§ Exercice 1
Remplacez « rétention administrative » par « détention provisoire » dans la partie de l'extrait sur le délai de rétention administrative qui commence par les mots contenant « La rétention administrative » et se termine par « en rétention administrative. », puis réécrivez cette partie.
§ Exercice 2
Selon l'extrait sur le délai de rétention administrative, dans quel délai le juge des libertés et de la détention intervient-il actuellement ?
§ Exercice 3
Écrivez la suite de l'extrait sur le délai de rétention administrative à partir de sa dernière phrase.

§ Extrait choisi
■ ■ ■ ■ ■ ■ ■
J’ai déjà eu l’occasion de le souligner, la rédaction de l’article 30 représente une réelle entorse au texte de notre Constitution.
La rétention administrative constitue une mesure privative de liberté. En conséquence, pour le bon fonctionnement de notre justice et pour le respect des droits de l’homme, il est impératif qu’un juge du siège ait à se prononcer rapidement sur le bien-fondé d’un placement en rétention administrative.
Actuellement, l’intervention du juge des libertés et de la détention se fait sous quarante-huit heures, un délai raisonnable qui nous permet de respecter les exigences de notre Constitution. Vous, vous proposez de porter ce délai à quatre jours.
Il s’agit manifestement d’une régression, que vous ne parvenez pas à justifier. Jusqu’à présent, vous aviez jugé qu’un délai de deux jours était raisonnable, et le Conseil constitutionnel le pensait aussi. Comment croyez-vous que ce dernier réagira devant le peu d’arguments que vous avancez pour le modifier, lui qui se fonde sur la nécessité d’avoir un délai aussi court que possible ?
Il nous semble important de ne pas encourir une énième censure, plus que prévisible, en décidant de ne pas modifier le dispositif actuel.
■ ■ ■ ■ ■ ■ ■
§ Lignes de données
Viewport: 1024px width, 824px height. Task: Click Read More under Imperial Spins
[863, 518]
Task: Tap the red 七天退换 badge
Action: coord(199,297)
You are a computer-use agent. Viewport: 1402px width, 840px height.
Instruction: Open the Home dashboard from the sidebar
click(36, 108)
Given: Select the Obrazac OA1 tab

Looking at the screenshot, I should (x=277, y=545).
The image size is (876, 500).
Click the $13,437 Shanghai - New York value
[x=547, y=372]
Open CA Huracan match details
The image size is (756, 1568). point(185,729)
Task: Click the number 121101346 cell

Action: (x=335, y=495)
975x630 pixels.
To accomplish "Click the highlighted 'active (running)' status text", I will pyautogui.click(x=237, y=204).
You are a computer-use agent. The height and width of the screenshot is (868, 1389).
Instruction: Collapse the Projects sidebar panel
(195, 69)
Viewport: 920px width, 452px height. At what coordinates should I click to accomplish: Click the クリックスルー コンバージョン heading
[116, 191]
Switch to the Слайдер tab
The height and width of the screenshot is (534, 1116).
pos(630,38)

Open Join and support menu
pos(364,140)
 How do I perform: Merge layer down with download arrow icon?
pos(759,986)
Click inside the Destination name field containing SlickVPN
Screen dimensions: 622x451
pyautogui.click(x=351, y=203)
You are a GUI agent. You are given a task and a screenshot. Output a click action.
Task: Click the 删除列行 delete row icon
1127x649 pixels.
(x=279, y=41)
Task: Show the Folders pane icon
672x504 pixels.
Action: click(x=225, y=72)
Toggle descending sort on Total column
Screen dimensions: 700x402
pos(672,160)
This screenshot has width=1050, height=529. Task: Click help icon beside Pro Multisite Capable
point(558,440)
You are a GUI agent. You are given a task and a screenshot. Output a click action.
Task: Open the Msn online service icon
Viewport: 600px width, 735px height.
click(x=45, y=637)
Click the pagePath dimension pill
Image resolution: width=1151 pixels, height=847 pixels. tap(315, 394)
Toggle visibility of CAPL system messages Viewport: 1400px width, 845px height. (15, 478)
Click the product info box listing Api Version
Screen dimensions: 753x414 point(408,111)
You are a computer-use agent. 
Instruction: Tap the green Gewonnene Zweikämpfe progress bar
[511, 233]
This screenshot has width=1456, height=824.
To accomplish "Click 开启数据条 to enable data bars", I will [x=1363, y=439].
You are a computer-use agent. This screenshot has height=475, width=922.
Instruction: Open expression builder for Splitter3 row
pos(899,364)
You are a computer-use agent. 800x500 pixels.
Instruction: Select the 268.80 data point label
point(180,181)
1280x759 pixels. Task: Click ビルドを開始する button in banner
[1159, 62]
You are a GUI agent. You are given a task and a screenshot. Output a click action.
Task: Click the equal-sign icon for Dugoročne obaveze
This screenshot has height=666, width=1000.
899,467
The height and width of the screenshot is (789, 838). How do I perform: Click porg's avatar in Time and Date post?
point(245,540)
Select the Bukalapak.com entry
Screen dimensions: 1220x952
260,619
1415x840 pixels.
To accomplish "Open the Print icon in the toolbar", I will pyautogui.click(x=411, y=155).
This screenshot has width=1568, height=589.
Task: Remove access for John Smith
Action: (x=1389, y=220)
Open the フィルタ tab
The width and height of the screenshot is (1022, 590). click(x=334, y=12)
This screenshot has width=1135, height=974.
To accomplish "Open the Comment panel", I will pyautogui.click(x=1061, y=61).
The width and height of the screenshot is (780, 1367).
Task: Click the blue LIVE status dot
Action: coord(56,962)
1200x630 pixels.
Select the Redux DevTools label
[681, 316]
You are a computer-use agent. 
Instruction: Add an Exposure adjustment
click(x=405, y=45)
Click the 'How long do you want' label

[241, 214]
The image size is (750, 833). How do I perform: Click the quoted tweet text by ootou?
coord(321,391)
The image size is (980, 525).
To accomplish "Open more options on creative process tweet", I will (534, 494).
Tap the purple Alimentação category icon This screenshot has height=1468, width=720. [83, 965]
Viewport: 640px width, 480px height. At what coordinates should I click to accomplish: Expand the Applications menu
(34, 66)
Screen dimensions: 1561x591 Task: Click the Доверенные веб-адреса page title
■ ■ ■ ■ ■ ■ ■
§ Résultat 1
La détention provisoire constitue une mesure privative de liberté. En conséquence, pour le bon fonctionnement de notre justice et pour le respect des droits de l’homme, il est impératif qu’un juge du siège ait à se prononcer rapidement sur le bien-fondé d’un placement en détention provisoire.

§ Résultat 2
Sous quarante-huit heures.

§ Résultat 3
Vous estimez que le droit des étrangers est entravé par l’existence de deux procédures distinctes : une administrative et une judiciaire. Soit ! Selon vous, c’est parce que ces deux procédures s’enchevêtrent que le bon fonctionnement de la justice est freiné.
Aujourd’hui, notre justice fonctionne pourtant correctement dans ce domaine : le juge des libertés et de la détention intervient rapidement et peut libérer tous les étrangers qui ne devraient pas se trouver dans les centres de rétention parce que la procédure d’interpellation n’est pas conforme au droit ; il applique la loi avec rigueur et limite ainsi le nombre de cas étudiés par le juge administratif.
Ce n’est pas le bon fonctionnement de la justice que le juge des libertés et de la détention perturbe, ce sont vos chiffres d’expulsions ! Le juge est responsable non pas de la politique migratoire, mais simplement de l’application de la loi. Si vous ne remplissez pas vos quotas, essayez de les modifier plutôt que de vous attaquer à l’État de droit !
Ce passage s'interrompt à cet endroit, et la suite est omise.